• YOUR ASSIGNMENT
Go to the line holding "Viewport: 1200px width, 750px height." in the data below and repeat it exactly, then each line after it up to and including the one holding "Click the blue". Omit pictures.

---*---

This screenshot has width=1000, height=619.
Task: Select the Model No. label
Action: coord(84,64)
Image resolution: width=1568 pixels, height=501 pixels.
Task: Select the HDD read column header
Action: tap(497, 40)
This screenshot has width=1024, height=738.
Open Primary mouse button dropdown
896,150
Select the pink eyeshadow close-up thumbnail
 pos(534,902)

---*---

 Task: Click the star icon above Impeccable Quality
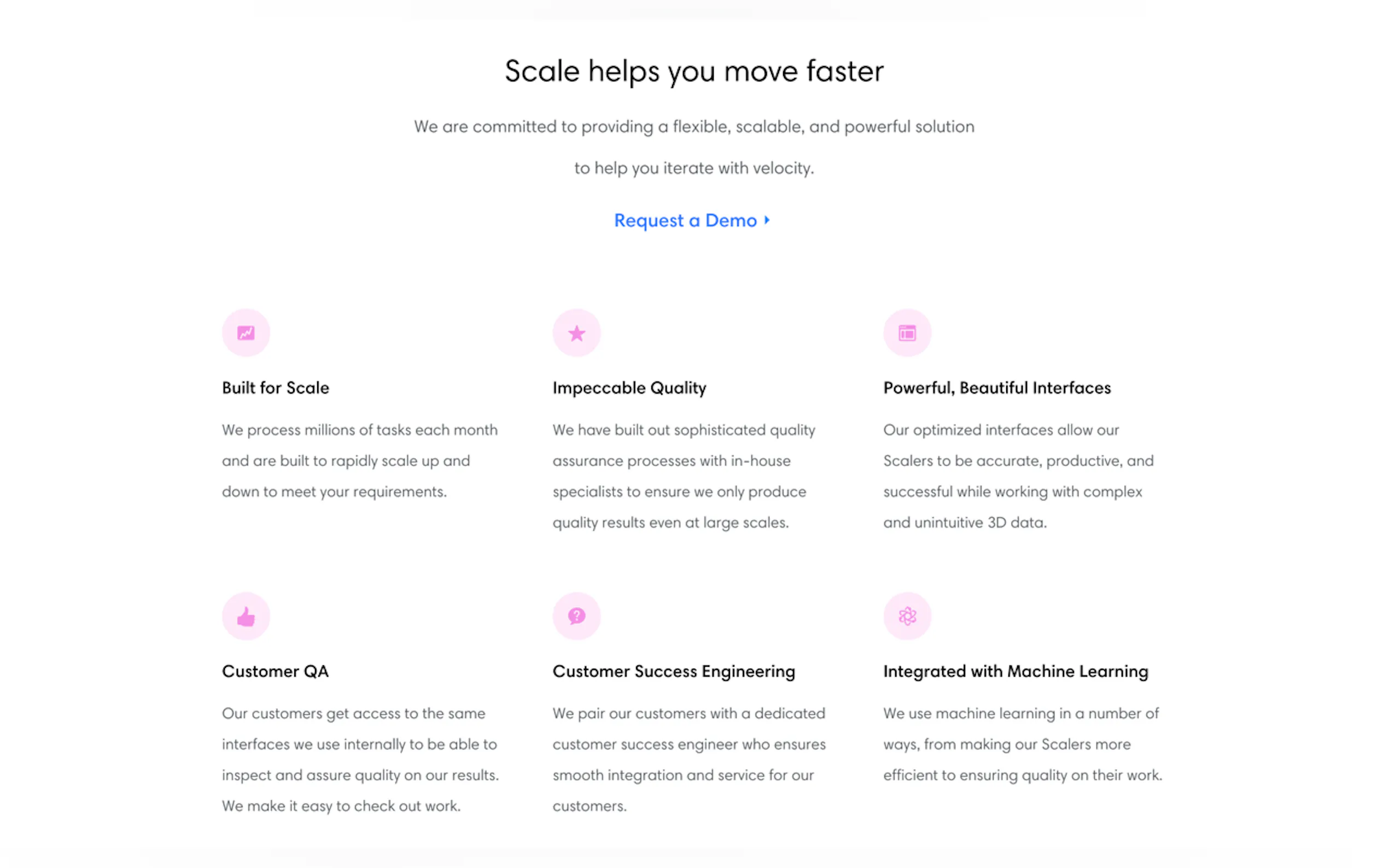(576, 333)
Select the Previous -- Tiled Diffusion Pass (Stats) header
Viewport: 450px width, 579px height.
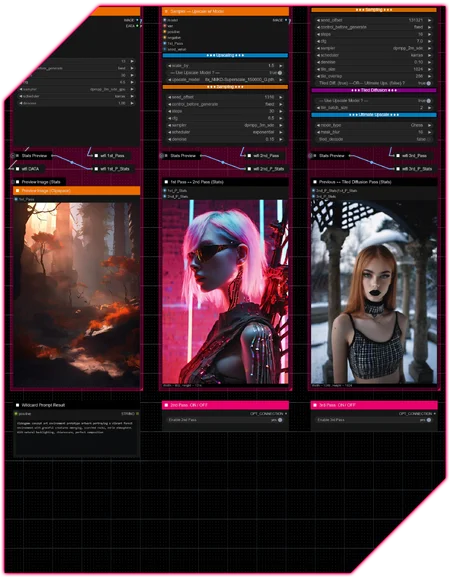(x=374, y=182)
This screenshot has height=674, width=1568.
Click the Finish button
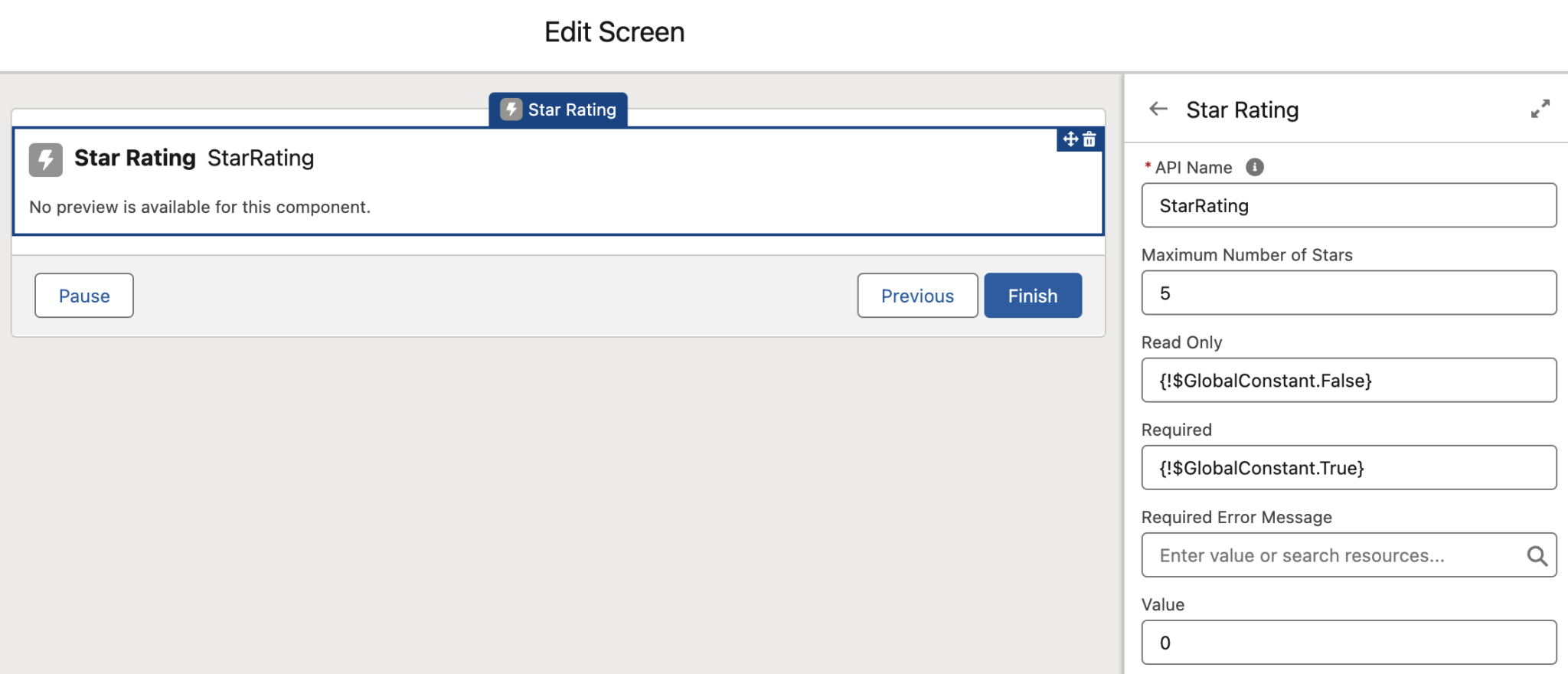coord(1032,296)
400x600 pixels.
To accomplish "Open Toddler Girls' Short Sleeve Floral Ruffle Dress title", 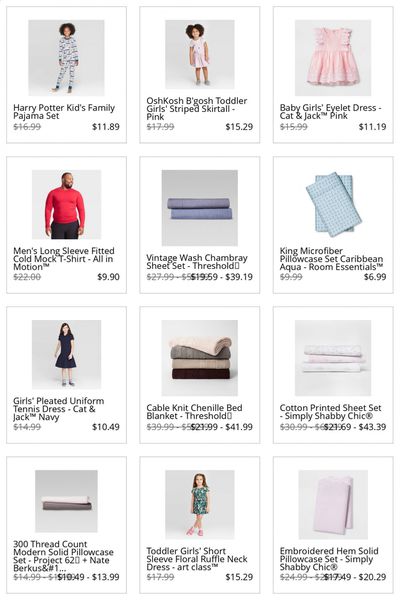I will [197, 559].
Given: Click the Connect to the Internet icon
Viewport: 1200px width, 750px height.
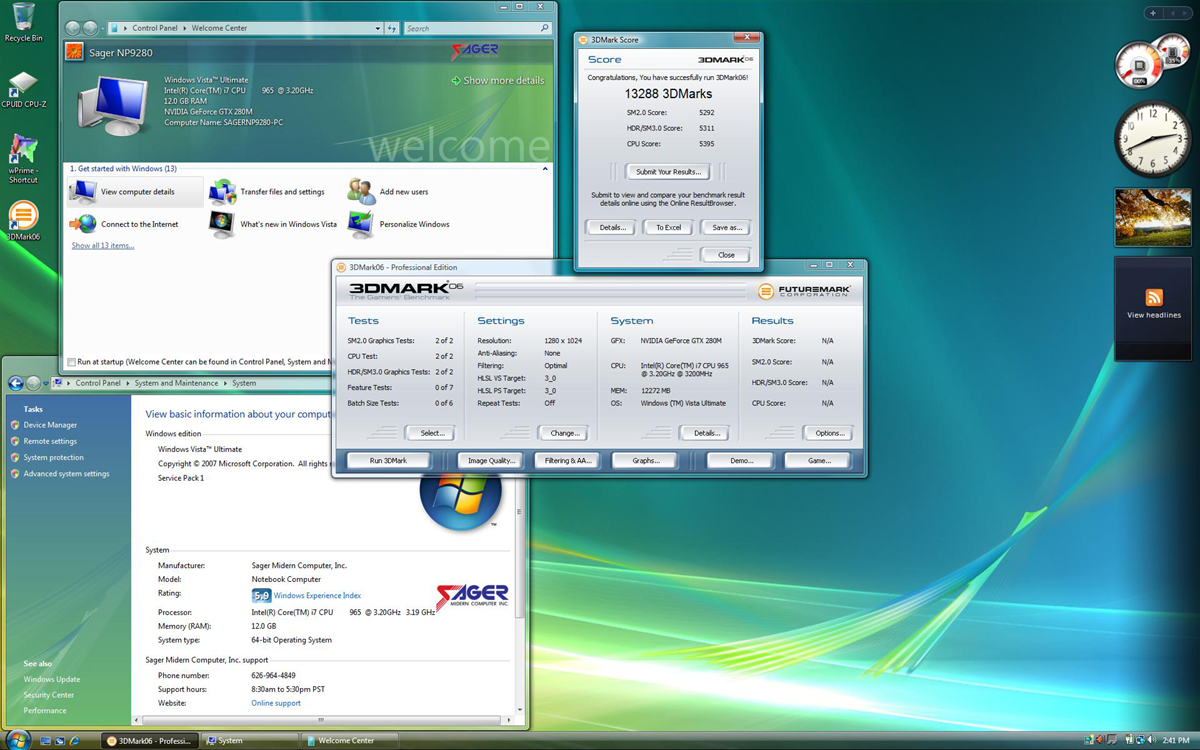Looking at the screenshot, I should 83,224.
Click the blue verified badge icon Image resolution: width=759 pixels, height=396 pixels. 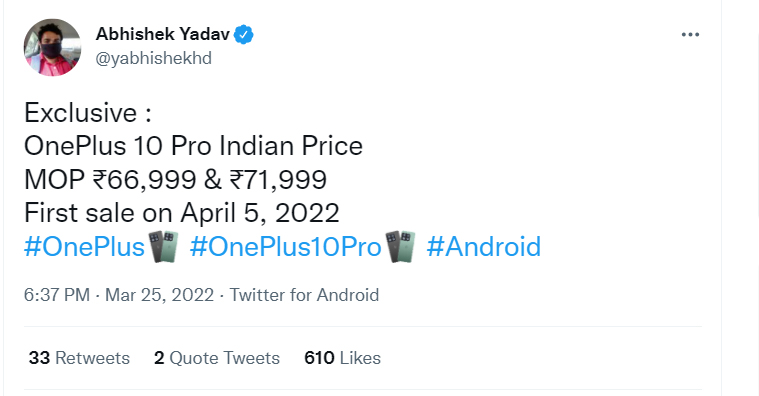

---*---

• OUTPUT
Viewport: 1200px width, 750px height.
Looking at the screenshot, I should 83,224.
Click the blue verified badge icon Image resolution: width=759 pixels, height=396 pixels. 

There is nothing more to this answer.